Father James Martin, a Jesuit priest who consistently blurs the line on Catholic teaching regarding homosexual acts, has claimed that Pope Francis encouraged him to continue in his brand of “ministry” during a private meeting they shared in 2019. However, according to several American bishops, Pope Francis is allegedly “displeased” with how that meeting was manipulated to enforce a political agenda.
According to Catholic News Agency (CNA), Pope Francis met with bishops New Mexico, Arizona, Colorado, Utah, and Wyoming, where they discussed a range of topics. When the discussion shifted to his 2019 meeting with Father Martin, Pope Francis allegedly became “angry” as he expressed feeling “used.”
“The Holy Father’s disposition was very clear, he was most displeased about the whole subject of Fr. Martin and how their encounter had been used,” one bishop told CNA. “He was very expressive, both his words and his face — his anger was very clear, he felt he’d been used.”

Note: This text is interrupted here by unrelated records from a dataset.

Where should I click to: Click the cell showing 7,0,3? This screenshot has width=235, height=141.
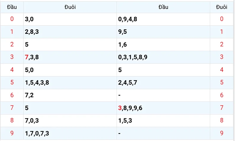[x=70, y=120]
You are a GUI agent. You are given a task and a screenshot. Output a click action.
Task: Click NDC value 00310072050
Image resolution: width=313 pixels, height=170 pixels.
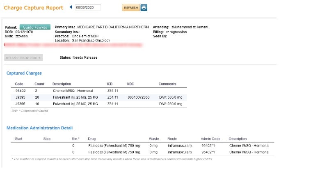[138, 97]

Pope Francis granted Father Martin a private audience shortly after Philadelphia Archbishop Charles Chaput publicly pointed out “a pattern of ambiguity” in the priest’s work.
“I find it necessary to emphasize that Father Martin does not speak with authority on behalf of the Church, and to caution the faithful about some of his claims,” Chaput said at the time.

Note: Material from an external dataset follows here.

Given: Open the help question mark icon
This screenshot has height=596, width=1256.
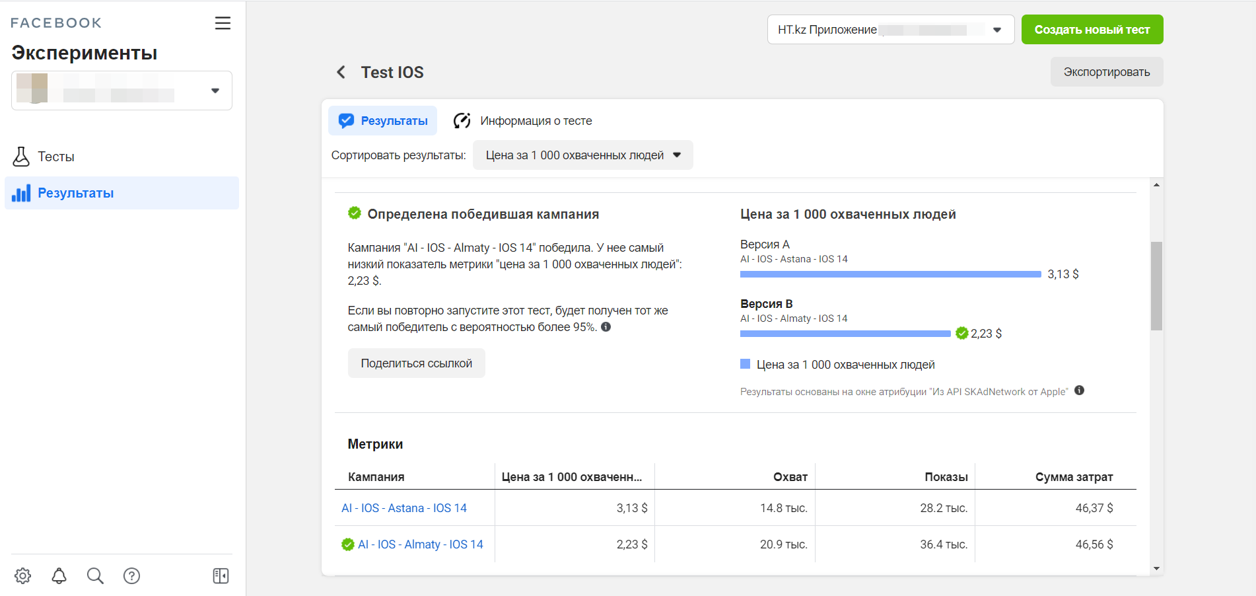Looking at the screenshot, I should 131,576.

Shortly thereafter, Martin and Pope Francis met, which was interpreted by some members in the Catholic media as a rebuke of Chaput’s column, specifically designed to legitimize Father Martin. The bishops who met with Pope Francis this week, however, disputed that interpretation as the pope “made his displeasure clear.”
“He told us that the matter had been dealt with; that Fr. Martin had been given a ‘talking to’ and that his superiors had also been spoken to and made the situation perfectly clear to him,” one bishop told CNA. “I do not think you will be seeing that picture of him with the pope on his next book cover.”
Father Martin told CNA in a statement, “I can’t comment on what the Holy Father told me, since he asked me not to share the details with the media, other than to say that I felt profoundly inspired, consoled and encouraged by our half-hour audience in the Apostolic Palace, which came at his invitation.”
CNA added that Martin’s work has also been discussed by “numerous Vatican congregations and that some officials expressed concern about aspects of the priest’s work.”
Though Martin has positioned himself as an LGBT-friendly priest, he has always maintained he agrees with Catholic teaching on homosexual acts while simply calling for more compassion for such individuals. Last October, however, that facade appeared to drop when he tweeted an article from the Protestant Scripture scholar and theologian Walter Wink, which said that the Bible’s condemnation of homosexual acts should be questioned due to the Bible’s alleged endorsement of slavery. Martin even used the words “interesting” in reference to the passage.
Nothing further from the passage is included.